I don't know if any of you else feel this way from the neurotin or maybe from the RSD but I feel like I can't get things from my brain to out I of my mouth or on paper. Sometimes I know a word I'm trying to say but I can't speak it and wen it comes to writing a response on here, there are so many more things I wanted to say in my last response but I can't focus enough to really articulate it. I wanted to respond to more specific things that you guys said but if I tried to I back and look at them I would get lost in my train of thought. Besides the fact that since my RSD is in my upper extremities, that typing in general is much more difficult. Using my iphone in small amounts is the easiest by far.

Do any of you have these issues? I have heard about how bad the neurotin is for your brain long term and I would like to not be on it anymore but I need to see another doctor to get into another med. I had first started on amitryptyline-which didn't help at all, then lyrica-which made me feel constantly hung over, and then neurotin. It was really bad at first because I was really dizzy and tired all the time but it helped the most with the pain. I then would try to go on and off of it because I hated being so tired and in a brain fog. I would be ok for two days and felt mentally normal but then the pain would creep up and then be consistently unbearable and I would take it again. Now I can't go back a couple of hours of my dose time without being in bad pain.

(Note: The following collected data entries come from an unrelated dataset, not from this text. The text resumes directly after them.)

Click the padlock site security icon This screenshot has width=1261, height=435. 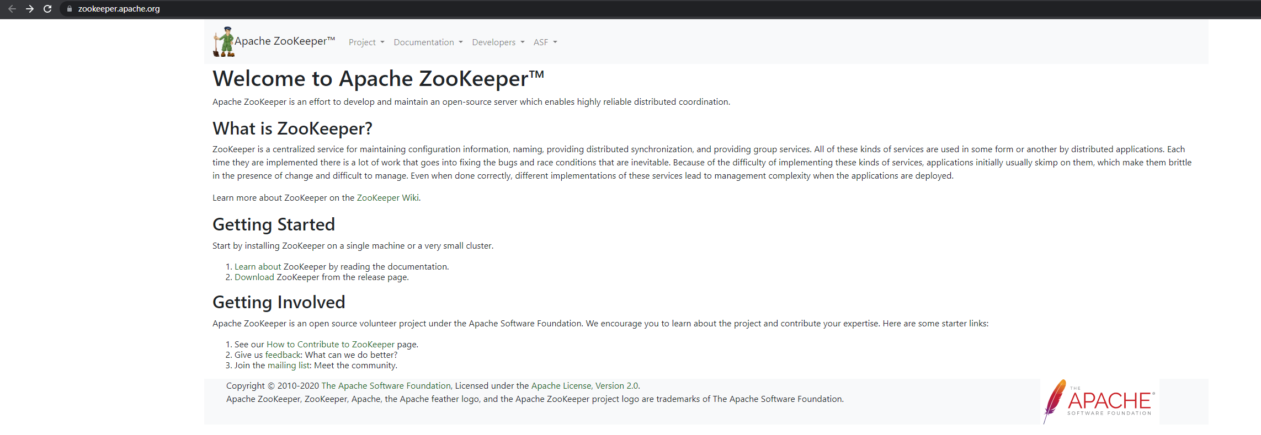click(70, 9)
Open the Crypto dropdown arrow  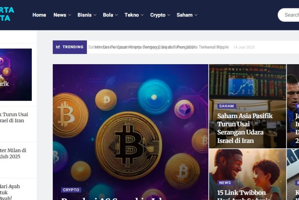coord(169,15)
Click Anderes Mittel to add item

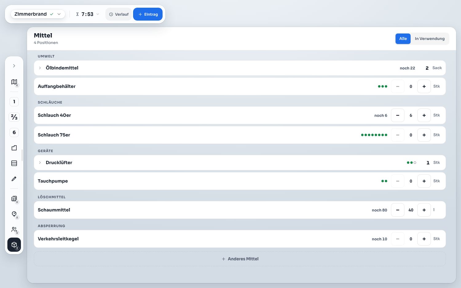coord(240,259)
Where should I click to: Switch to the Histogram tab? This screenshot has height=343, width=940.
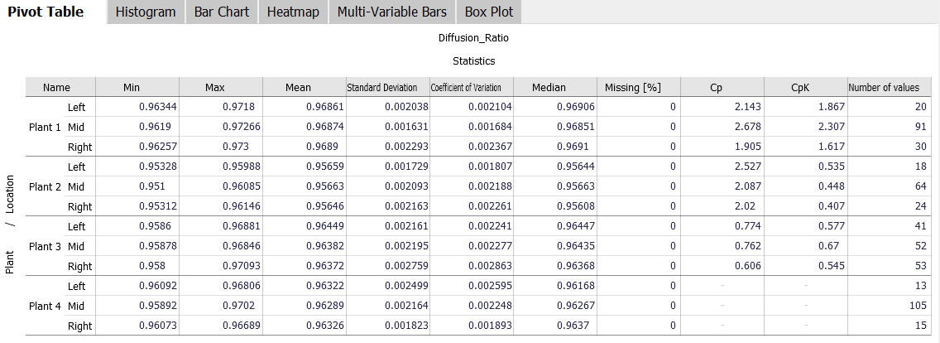coord(146,12)
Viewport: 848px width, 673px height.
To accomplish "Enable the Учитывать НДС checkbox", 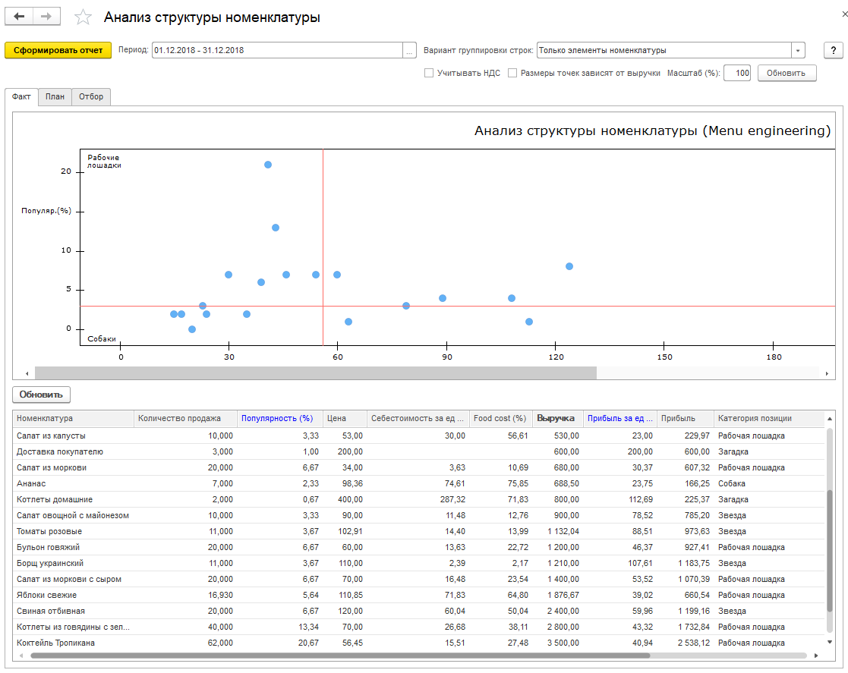I will pos(429,74).
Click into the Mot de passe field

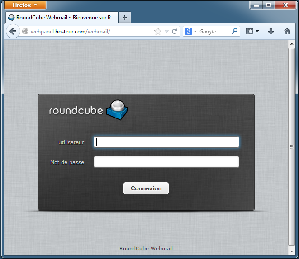[166, 162]
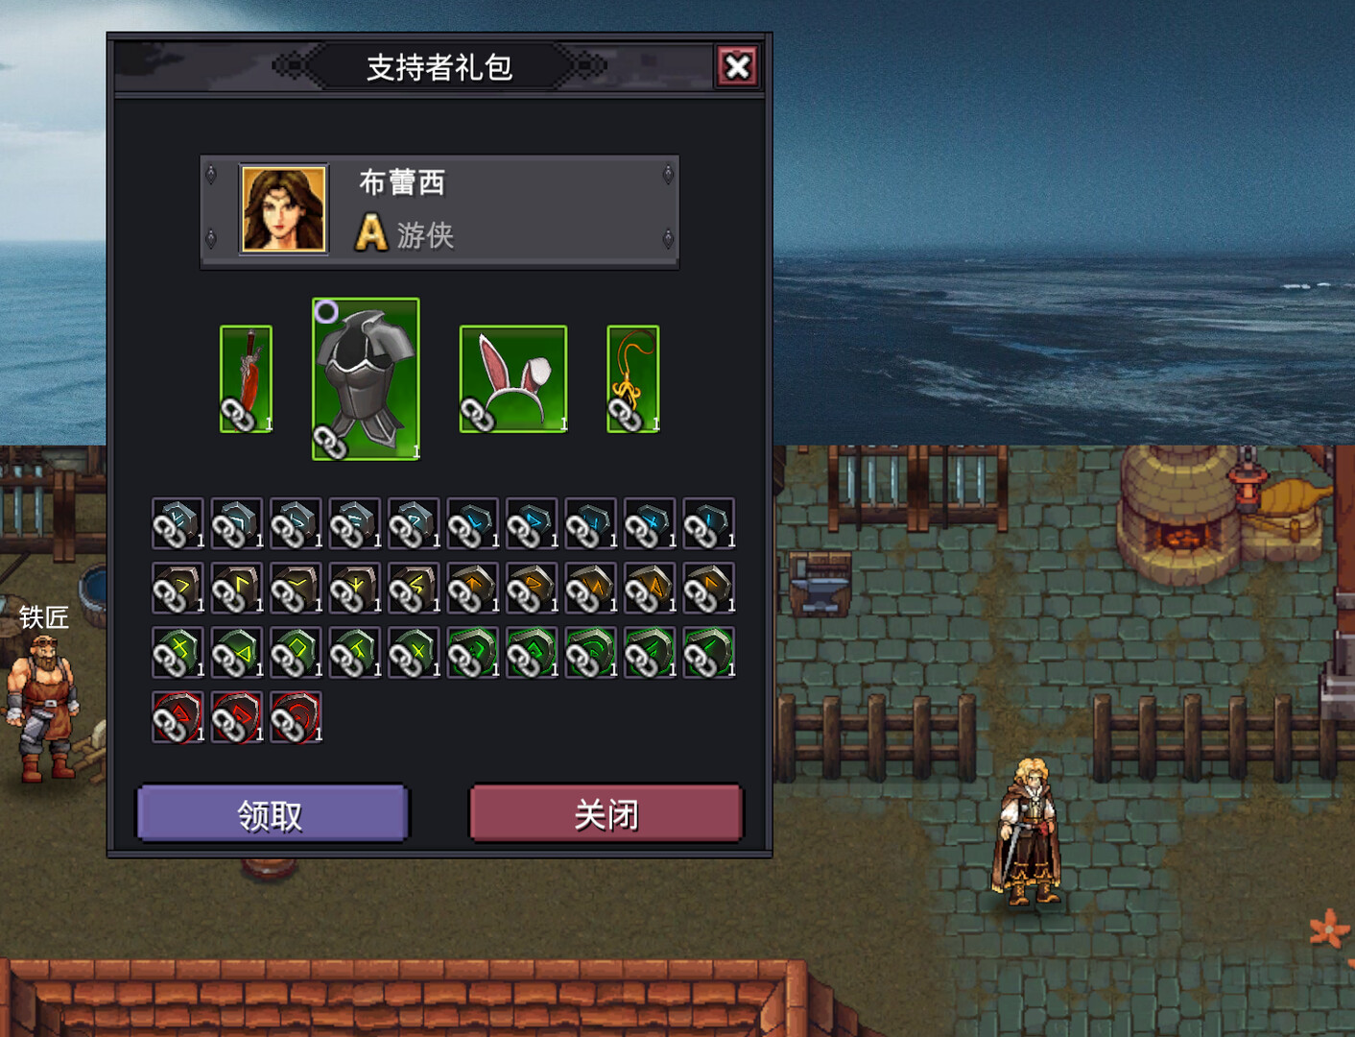
Task: Click the anvil beside the forge
Action: (x=820, y=583)
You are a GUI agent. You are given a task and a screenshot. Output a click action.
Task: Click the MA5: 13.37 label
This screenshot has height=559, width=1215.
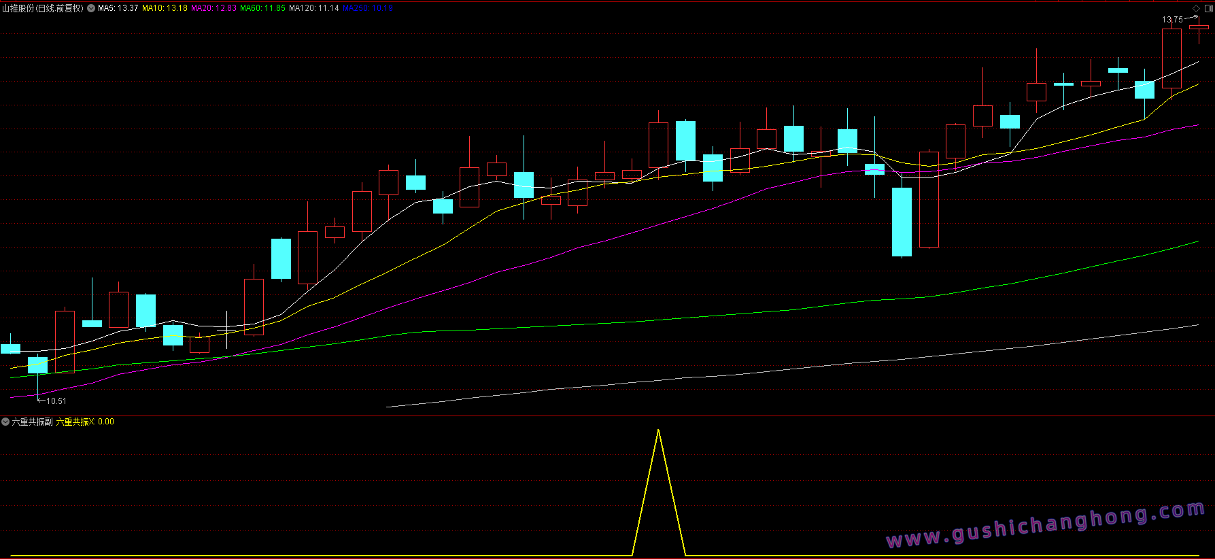click(x=118, y=8)
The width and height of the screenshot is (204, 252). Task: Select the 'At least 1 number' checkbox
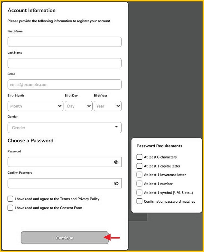pos(139,184)
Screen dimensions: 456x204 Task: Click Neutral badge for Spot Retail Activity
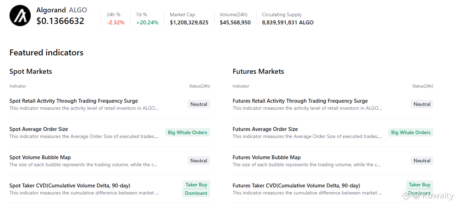[x=199, y=104]
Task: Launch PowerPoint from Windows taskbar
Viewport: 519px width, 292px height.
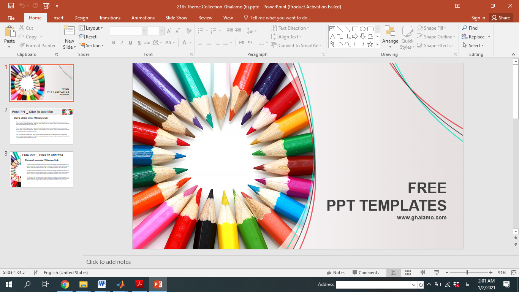Action: pos(158,284)
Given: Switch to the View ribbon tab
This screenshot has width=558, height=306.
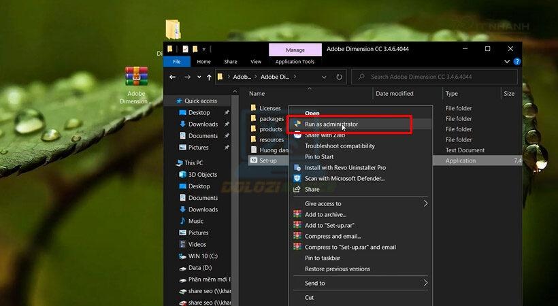Looking at the screenshot, I should coord(255,61).
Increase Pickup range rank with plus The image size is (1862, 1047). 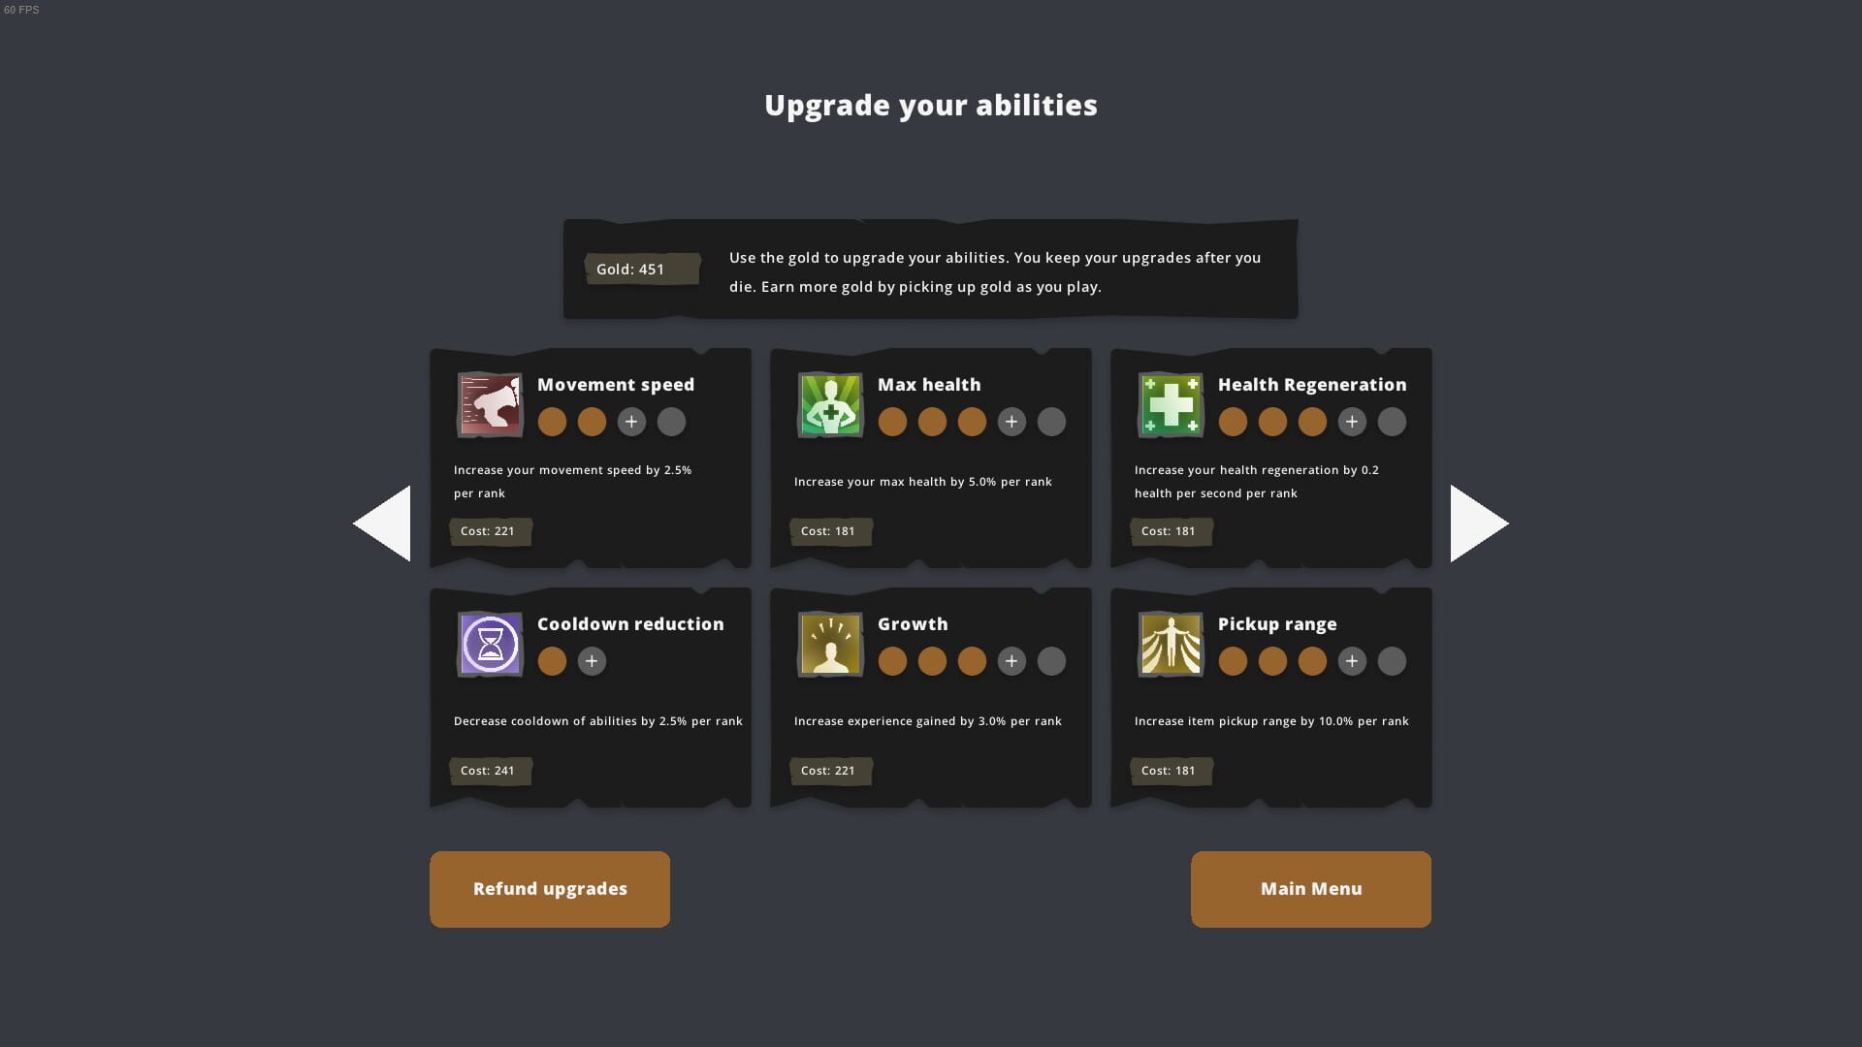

My pain is always at its worse at night and when I wake in the morning my whole body is so heavy. The morning feeling is new but I think it's connected to me consistently taking my neurotin now. I'm always in a fog, I sound like a druggie and tend to mumble more. I fumble on words maybe 5 times a day sayings, "um um" , trying to get the word out-and then I just give up.

Can anyone else relate to this?

Thank you

Originally Posted by Ccm47

To echo the others who have responded, I too am sorry you have had to take this journey. My experience has been similar, except my pain (luckily) has been relatively mild - still able to work and do my "activities of daily living." But similar in terms of delay diagnosis, nerve blocks, neurontin etc. I also only recently joined this board.

I started neurontin a month or so ago, and found that coffee in the am has helped a lot with the fogginess at work. I had given up coffee as part of my new years weight loss resolution (Because of the cream, which I don't like coffee without) but started back up after going on the neurontin.

Don't know if this helps you, and some others have said people with RSD/Crps should stay away from caffeine, but I need to be sharper at work, so I am taking the risk. Plus, between the nerve blocks and neurontin, I've been sleeping better lately anyway.